▸ **Work order**:
Restate the entries word for word, leaving nothing out.

(Collected data entries)
+ + + + + + +
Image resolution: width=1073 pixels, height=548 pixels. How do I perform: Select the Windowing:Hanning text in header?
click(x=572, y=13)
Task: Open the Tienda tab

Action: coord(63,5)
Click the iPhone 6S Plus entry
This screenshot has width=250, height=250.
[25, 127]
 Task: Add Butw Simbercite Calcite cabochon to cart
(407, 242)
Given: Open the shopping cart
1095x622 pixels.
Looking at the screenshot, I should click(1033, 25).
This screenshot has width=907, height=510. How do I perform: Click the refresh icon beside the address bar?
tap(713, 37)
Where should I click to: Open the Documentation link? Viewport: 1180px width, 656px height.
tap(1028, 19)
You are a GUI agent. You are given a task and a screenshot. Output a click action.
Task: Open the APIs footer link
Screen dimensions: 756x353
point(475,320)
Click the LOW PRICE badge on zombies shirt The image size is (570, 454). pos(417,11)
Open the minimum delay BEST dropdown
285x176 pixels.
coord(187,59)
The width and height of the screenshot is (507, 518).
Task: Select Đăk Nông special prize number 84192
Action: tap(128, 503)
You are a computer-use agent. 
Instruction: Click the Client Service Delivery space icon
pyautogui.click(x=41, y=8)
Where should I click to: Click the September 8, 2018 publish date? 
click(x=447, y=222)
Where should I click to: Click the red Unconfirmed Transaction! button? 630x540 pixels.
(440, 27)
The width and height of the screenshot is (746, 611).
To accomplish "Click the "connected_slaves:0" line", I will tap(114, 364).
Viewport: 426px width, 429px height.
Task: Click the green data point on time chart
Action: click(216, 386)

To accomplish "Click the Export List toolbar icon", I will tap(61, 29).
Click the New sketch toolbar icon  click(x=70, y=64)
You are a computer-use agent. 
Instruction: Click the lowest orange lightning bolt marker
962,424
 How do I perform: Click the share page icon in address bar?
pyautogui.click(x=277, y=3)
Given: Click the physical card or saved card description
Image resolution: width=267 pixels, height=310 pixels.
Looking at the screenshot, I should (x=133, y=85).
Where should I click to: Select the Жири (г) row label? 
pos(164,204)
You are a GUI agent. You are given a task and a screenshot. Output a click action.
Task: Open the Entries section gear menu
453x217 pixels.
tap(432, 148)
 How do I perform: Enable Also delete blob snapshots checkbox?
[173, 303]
+ + + + + + +
▸ **Exercise solution**:
Image resolution: width=1073 pixels, height=548 pixels. How do I perform: Select the Windowing:Hanning text in header?
click(x=572, y=13)
Task: Open the Tienda tab

Action: coord(63,5)
Click the iPhone 6S Plus entry
This screenshot has width=250, height=250.
[25, 127]
 Task: Add Butw Simbercite Calcite cabochon to cart
(407, 242)
Given: Open the shopping cart
1095x622 pixels.
Looking at the screenshot, I should click(1033, 25).
This screenshot has width=907, height=510. How do I perform: Click the refresh icon beside the address bar?
tap(713, 37)
Where should I click to: Open the Documentation link? Viewport: 1180px width, 656px height.
tap(1028, 19)
You are a GUI agent. You are given a task and a screenshot. Output a click action.
Task: Open the APIs footer link
Screen dimensions: 756x353
point(475,320)
Click the LOW PRICE badge on zombies shirt The image size is (570, 454). pos(417,11)
Open the minimum delay BEST dropdown
285x176 pixels.
coord(187,59)
The width and height of the screenshot is (507, 518).
Task: Select Đăk Nông special prize number 84192
Action: tap(128, 503)
You are a computer-use agent. 
Instruction: Click the Client Service Delivery space icon
pyautogui.click(x=41, y=8)
Where should I click to: Click the September 8, 2018 publish date? 
click(x=447, y=222)
Where should I click to: Click the red Unconfirmed Transaction! button? 630x540 pixels.
(440, 27)
The width and height of the screenshot is (746, 611).
To accomplish "Click the "connected_slaves:0" line", I will tap(114, 364).
Viewport: 426px width, 429px height.
Task: Click the green data point on time chart
Action: click(216, 386)

To accomplish "Click the Export List toolbar icon", I will tap(61, 29).
Click the New sketch toolbar icon  click(x=70, y=64)
You are a computer-use agent. 
Instruction: Click the lowest orange lightning bolt marker
962,424
 How do I perform: Click the share page icon in address bar?
pyautogui.click(x=277, y=3)
Given: Click the physical card or saved card description
Image resolution: width=267 pixels, height=310 pixels.
Looking at the screenshot, I should (x=133, y=85).
Where should I click to: Select the Жири (г) row label? 
pos(164,204)
You are a GUI agent. You are given a task and a screenshot. Output a click action.
Task: Open the Entries section gear menu
453x217 pixels.
tap(432, 148)
 How do I perform: Enable Also delete blob snapshots checkbox?
[173, 303]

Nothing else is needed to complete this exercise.